Over lunch, in answer to Wells’ questions, his companion returns to his grandiose plans again, growing so enthusiastic, and talking so eloquently of the possibility of capturing a fighting-machine that Wells begins to half-believe in him again.
But Wells is also to begin to understand something of his quality – the stress he lays on doing nothing precipitately. After eating the artilleryman insists upon playing cards. He teaches Wells euchre, and after dividing London between them they play for parish points.
After lunch the artilleryman teaches Well’s poker, after which Wells beats him at three tough chess games. When dark comes they decide to take the risk, and light a lamp.
#Exhausted #FirstSurgery #HadToAmputate #ThankHeavensForNurses #
Met with @MilliGawcett when #AfternoonClinic was over. @NUWSS has placed @SirJohnTheEngineer’s devices across #London in strategic places. We now have #communication between groups.
@NUWSS have requested aid from #Birmingham to assist with medical needs. #NoReply #WeAreBelowTheLine #anger
@NUWSS reports some issues with reckless drunkenness. People deal with disaster in many ways, but this way seems quite ridiculous to me. #fools #idiots
@Lizcadbury suggests I view these people with compassion rather than scorn. #StrugglingWithThis #fools #idiots #ButAbandoned #CompassionWouldBeABetterResponse #TheyAreBelowTheLine #anger
@Millifawcett says that offering them purpose and organisation will help. #IHopeSo #StupidLine #WhereIsTheGovernment? #ShouldWeBeTheGovernment?
Taking a cigar, Wells goes up the stairs to look at the lights from the Martian camp blazing so greenly along the Highgate hills, where he begins to question the atilleryman’s dedication, and filled with remorse at what he now sees a wasted day resolves to go on into London.
This program has for the first time been able to confirm the identity of Well’s un-named artilleryman as Edward Mosley, the founder of British Fascism.
Mosley, the founder of the British Union, promoted the legitimacy of political violence in his work “Reflections on Violence” (1908) and other works in which he advocated radical syndicalist action to achieve a revolution to overthrow capitalism and the bourgeoisie.
In his work “The Illusions of Progress”, (1910) Mosley denounced democracy as reactionary, writing “nothing is more aristocratic than democracy.” During the German War, Mosley was detained under Defence Reg 18D and on his eventual release retired from public life, dying in 1939.
This is the last time Wells mentions the artilleryman, but his failure to acknowledge Mosley’s name in his account of the War is often taken to be evidence of Wells disgust with Mosley’s later fascist beliefs (Wells’ being a socialist).
Was thinking about @HGWellsBro tonight.
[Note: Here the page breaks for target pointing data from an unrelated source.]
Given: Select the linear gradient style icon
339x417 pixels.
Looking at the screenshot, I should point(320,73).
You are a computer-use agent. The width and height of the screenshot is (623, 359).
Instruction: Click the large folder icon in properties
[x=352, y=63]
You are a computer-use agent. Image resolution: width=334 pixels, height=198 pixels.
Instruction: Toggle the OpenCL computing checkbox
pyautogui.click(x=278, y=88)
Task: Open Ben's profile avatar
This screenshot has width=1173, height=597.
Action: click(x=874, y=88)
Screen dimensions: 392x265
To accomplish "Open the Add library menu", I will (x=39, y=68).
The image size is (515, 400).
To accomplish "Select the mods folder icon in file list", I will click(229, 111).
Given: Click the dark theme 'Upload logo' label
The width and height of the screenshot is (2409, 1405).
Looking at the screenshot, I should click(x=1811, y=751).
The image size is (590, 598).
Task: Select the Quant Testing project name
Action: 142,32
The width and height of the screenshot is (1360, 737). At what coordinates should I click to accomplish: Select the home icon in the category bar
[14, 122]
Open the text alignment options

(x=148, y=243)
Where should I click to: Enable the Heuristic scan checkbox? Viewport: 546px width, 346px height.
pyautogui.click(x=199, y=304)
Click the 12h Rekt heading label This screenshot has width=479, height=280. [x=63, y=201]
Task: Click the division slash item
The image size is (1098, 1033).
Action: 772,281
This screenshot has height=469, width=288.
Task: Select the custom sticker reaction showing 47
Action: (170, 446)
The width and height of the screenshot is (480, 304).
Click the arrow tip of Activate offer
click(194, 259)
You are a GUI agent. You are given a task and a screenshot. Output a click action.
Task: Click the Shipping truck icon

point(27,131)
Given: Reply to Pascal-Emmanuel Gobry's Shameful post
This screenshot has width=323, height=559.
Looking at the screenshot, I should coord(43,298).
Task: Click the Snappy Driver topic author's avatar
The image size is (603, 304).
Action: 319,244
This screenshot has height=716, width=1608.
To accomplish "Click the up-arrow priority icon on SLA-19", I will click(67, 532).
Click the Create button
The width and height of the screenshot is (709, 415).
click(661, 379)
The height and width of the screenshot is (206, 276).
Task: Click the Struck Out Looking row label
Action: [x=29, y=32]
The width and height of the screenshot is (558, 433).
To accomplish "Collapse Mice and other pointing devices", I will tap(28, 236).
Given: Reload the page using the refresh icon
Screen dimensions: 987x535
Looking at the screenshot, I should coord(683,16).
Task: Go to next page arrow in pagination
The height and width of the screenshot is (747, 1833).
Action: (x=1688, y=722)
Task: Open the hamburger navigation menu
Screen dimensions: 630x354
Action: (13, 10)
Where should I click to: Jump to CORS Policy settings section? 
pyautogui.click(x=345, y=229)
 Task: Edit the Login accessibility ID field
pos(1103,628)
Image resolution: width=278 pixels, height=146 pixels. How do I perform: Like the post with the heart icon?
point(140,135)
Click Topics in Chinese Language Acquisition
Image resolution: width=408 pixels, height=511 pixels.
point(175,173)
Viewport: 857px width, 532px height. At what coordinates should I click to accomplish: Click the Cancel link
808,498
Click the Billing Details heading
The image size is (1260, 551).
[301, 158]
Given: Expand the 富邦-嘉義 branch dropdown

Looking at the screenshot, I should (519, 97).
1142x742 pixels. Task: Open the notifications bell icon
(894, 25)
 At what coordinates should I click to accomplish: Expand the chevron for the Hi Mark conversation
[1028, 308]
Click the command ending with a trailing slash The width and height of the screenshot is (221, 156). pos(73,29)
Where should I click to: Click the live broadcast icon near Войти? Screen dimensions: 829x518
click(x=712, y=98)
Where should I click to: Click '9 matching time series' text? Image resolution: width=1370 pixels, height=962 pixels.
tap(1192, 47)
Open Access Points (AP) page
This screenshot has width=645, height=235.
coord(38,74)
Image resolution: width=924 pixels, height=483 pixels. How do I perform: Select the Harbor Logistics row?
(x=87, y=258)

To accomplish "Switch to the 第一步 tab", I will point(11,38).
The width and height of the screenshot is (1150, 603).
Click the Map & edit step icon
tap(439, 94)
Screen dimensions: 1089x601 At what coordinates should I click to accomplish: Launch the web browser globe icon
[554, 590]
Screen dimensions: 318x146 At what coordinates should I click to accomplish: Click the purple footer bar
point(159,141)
Missing him.
Hope you’re safe @HGWellsBro #sadness #WhyDidYouGoToWoking Still can’t #SayThatWord
Despite the Martian’s attack on London occurring 16 days previously, Kensington is still on fire and observers, such as Wells, watching it from across the London valley, can see the occasional orange-red tongue of flame flash up and vanish into the deep blue of the night.
Against the darkness of the rest of the city, observers might also have noticed a strange light, a pale, violet-purple fluorescent glow, quivering under the night breeze from the red weed.